Bart Starr was a Packers legend. Starr led Green Bay to six division titles and five world championships. As the quarterback of Vince Lombardi's offense, he kept the machine going and executed the plays like no other. His mastery of the position was a large part of the Packers success in the 1960s. Starr was also the perfect teammate for the perfect team. His leadership put him in command of the Packers. Starr's time in Green Bay will not be forgotten by former players, coaches, and the fans.

Bart Starr's resume is rivaled by few in NFL history. He played in 10 postseason games and won 9 of them. He led the Packers to victory in Super Bowls I and II and won the MVP award in both games. He was the MVP of the league in 1966 and was named to the NFL All-Decade Team of the 1960s. The Packers retired his number 15 and Starr has been inducted into the Packers and Pro Football Hall of Fame.


After his playing days, Starr would become the head coach of the Packers.
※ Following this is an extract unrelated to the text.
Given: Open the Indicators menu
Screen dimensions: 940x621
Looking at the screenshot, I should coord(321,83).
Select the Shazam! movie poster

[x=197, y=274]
He could not repeat the success he had on the field from the 1960s teams. His coaching years do not take away from his legacy as one of the all-time great Packers. Starr was inducted into the Pro Football Hall of Fame in 1977.

One of Starr's last visits to Lambeau field was on a cold November night in 2015. Starr and his wife attended a ceremony in which the Packers retired Brett Favre's jersey number. Starr was the perfect personification of what it meant to be a Packer. His most heroic moment came in the 1967 NFL Championship Game. The Ice Bowl came down to a third and goal in Lambeau Field's south endzone against the Dallas Cowboys. Starr came to the sidelines and bravely told Vince Lombardi that he can sneak it in for a game-winning touchdown. Lombardi then replied, "Run it, and let's get the hell out of here." Starr ran a quarterback sneak for the game-winner and the Packers were off to Super Bowl II. Without Starr, Green Bay would not have won a second straight Super Bowl. His leadership in big game moments will live with Packers fans for a lifetime.

Vince Lombardi: A Football Life - The Ice Bowl

Starr leaves behind his wife Cherry, his son, and three granddaughters. Packers fans will have a tight grip on the memories Bart Starr and the 60s teams created. Starr left behind a template for being a Green Bay Packer. He also left a template for being a good man and a gentleman of the game of football. He was a competitor and a leader. Packer nation mourns for the loss of one of the finest human beings the game has seen.